São duas implicações, na verdade. A primeira é que o mercado vai ter muito mais receio com relação ao que o Banco Central fala. A segunda coisa é que ele acabou relacionando mais a política monetária à taxa de câmbio, coisas que ele vem, na minha visão, corretamente desassociando uma da outra e dizendo que é só o efeito secundário do câmbio que pesa.

A questão do câmbio foi sobrevalorizada na decisão?
Sem dúvida. Eu diria que foi basicamente isso. O câmbio é a primeira consequência de um ambiente externo pior.

O juro nesse patamar é suficiente para fazer a economia reanimar?
Eu acho que não. A recuperação está acontecendo, mas em um padrão muito menor do que antes. Está bastante dependente do que vai acontecer na eleição. Claro que o juro menor ajuda e não é pouco, mas não é o suficiente porque você tem uma questão de confiança que não tem jeito, precisa esperar a linha do próximo governo. Não depende do Banco Central.

Como os juros vão se comportar daqui para frente?
O mercado vai ser mais volátil, não só pelo ambiente externo, mas também porque a gente está caminhando para uma eleição que está muito difícil de ler. A taxa de juros vai ficar parada até o primeiro trimestre do ano que vem, a não ser que aconteça uma hecatombe pelo caminho, porque temos bastante gordura.

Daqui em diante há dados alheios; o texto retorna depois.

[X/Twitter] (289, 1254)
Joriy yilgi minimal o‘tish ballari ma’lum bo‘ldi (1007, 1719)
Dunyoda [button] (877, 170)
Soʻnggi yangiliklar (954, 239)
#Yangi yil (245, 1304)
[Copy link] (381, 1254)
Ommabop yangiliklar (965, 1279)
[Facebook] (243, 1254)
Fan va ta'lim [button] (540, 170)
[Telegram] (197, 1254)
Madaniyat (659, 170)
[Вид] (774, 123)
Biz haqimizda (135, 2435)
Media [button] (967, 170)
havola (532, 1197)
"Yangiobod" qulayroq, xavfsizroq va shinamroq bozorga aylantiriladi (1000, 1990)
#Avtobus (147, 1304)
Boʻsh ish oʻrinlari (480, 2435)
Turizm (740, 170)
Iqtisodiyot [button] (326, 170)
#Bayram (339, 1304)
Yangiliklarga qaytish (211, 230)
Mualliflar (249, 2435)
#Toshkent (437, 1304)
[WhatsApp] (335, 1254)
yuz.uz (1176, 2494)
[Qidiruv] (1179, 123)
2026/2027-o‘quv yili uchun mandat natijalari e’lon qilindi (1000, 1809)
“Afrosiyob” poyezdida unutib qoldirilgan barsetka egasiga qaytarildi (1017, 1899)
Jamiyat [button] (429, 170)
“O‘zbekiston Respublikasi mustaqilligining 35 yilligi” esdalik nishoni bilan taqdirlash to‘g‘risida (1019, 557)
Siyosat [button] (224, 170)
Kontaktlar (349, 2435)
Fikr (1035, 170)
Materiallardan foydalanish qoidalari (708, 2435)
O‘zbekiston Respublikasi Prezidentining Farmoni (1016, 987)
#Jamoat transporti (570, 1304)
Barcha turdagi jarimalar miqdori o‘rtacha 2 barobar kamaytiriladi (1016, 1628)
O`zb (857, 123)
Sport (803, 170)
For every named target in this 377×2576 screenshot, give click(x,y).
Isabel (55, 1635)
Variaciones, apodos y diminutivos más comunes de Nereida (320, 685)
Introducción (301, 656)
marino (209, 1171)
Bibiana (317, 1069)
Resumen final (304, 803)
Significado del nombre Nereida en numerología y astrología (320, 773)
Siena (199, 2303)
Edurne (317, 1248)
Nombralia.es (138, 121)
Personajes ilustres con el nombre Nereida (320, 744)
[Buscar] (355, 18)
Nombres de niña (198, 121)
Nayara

Essa gordura pode ter sido criada para enfrentar o período eleitoral?
Sim, é uma gordura que ajuda a enfrentar qualquer coisa, inclusive o período eleitoral.

Podemos imaginar esse patamar até o primeiro trimestre, então?
Muito provavelmente. Como a atividade econômica está mais fraca, porém, pode até ser que seja um pouco depois.

Se não fosse o cenário externo, caberia falar não só de um corte de 0,25 pontos, como outros mais para frente?
Seria possível, mas não é de maneira nenhuma criticar ter parado em 6,5%. Seria possível, mas não era provável, porque ele já tinha dito lá atrás que ia parar nessa. Então, tem que ver quanto seria benigno fazer.